PODCAST| Chiara Nicoletti interviews Babak Jalali, director of the filmLand.
After many pre-production years, Babak Jalali’s third feature film Land has finally “landed” at the 68th Berlinale in the Panorama Section. The director, born in Iran but living in London, describes the long journey to the realization of the film and how the italian contribution, starting with the Torino Film Lab, was essential to the making of Land. The film, according to Jalali, is a a European co-production but it’s Italian in its soul and roots. Why do Europeans know nothing about that often forgotten world of American Indian reservations? Babak Jalali tries to answer while describing his intention of showing the American Indians’ situation with no pity but an empathetic approach. The key to the power of the film is also the cinematography so Jalali comments on his collaboration with DOP Agnes Godard.

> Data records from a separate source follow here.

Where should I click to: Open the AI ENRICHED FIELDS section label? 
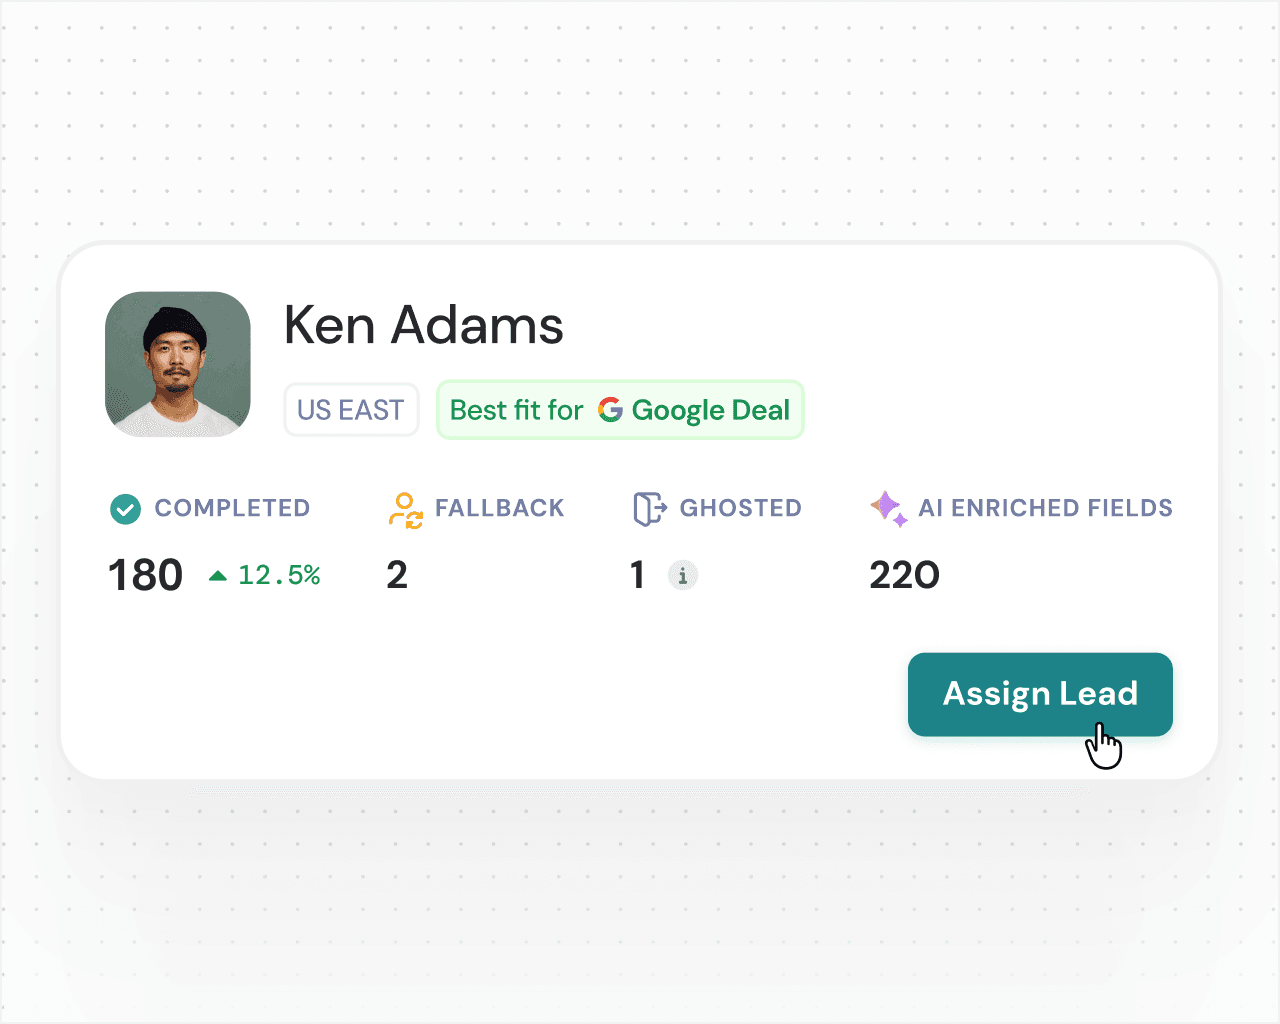pos(1044,509)
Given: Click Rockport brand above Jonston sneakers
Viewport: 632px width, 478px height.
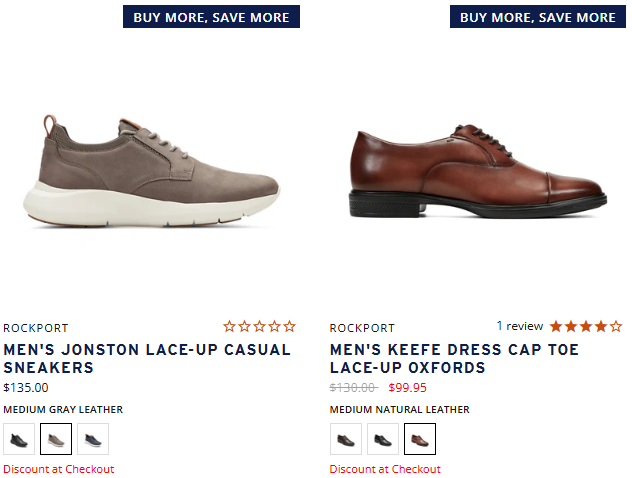Looking at the screenshot, I should pyautogui.click(x=35, y=328).
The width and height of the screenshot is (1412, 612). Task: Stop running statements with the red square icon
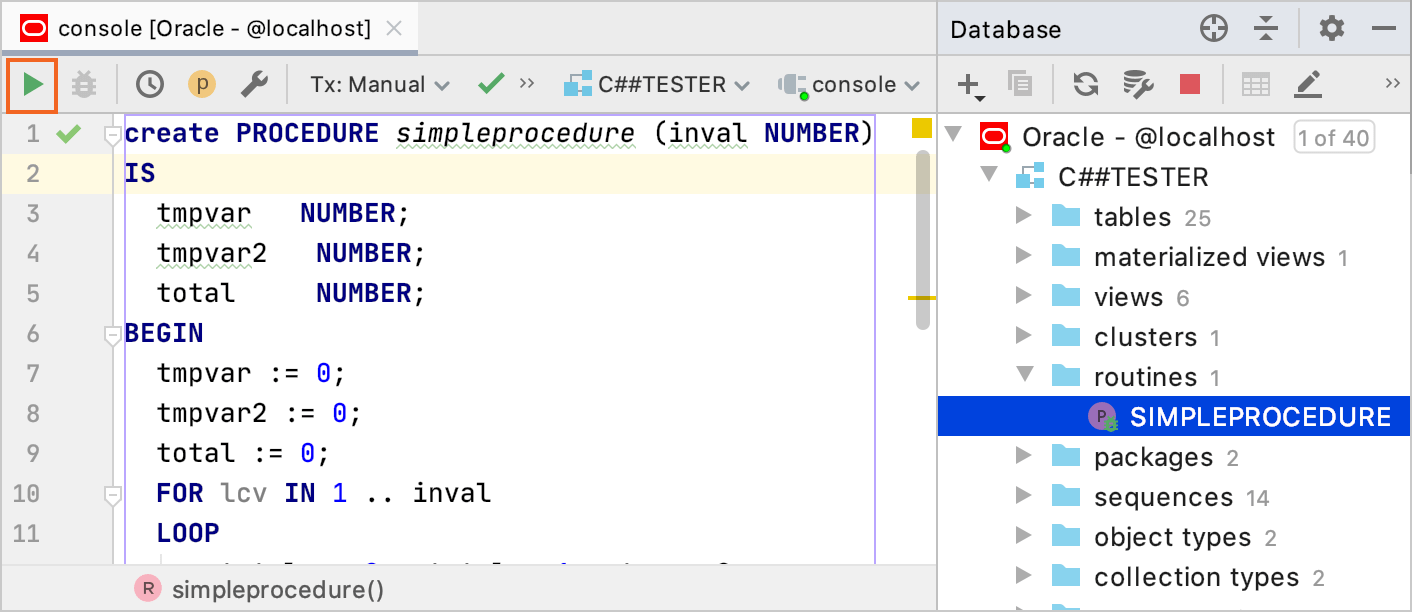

Land: The Yellow Eagle family are Native American and live on the Prairie Wolf Indian Reservation. News reaches them that Floyd, the youngest son of the family, has died during military service in Afghanistan. The waiting begins to get his body back to the Reservation to be buried. The youngest surviving son Wesley, is an alcoholic. His brother’s death doesn’t really hit him as his only aim during the day is to get hold of beer. Wesley is in daily contact with the white population who run the liquor stores right outside the reservation. This uneasy relationship reaches unpleasant levels when acts of violence break out and he is directly affected. The eldest son, Raymond, is a recovering alcoholic with a wife and two sons. Although he feels a sense of responsibility for the extended family, he seems to feel too emasculated to do something about it. Until the troubles that have affected his two brothers force him to stand up and be a man again.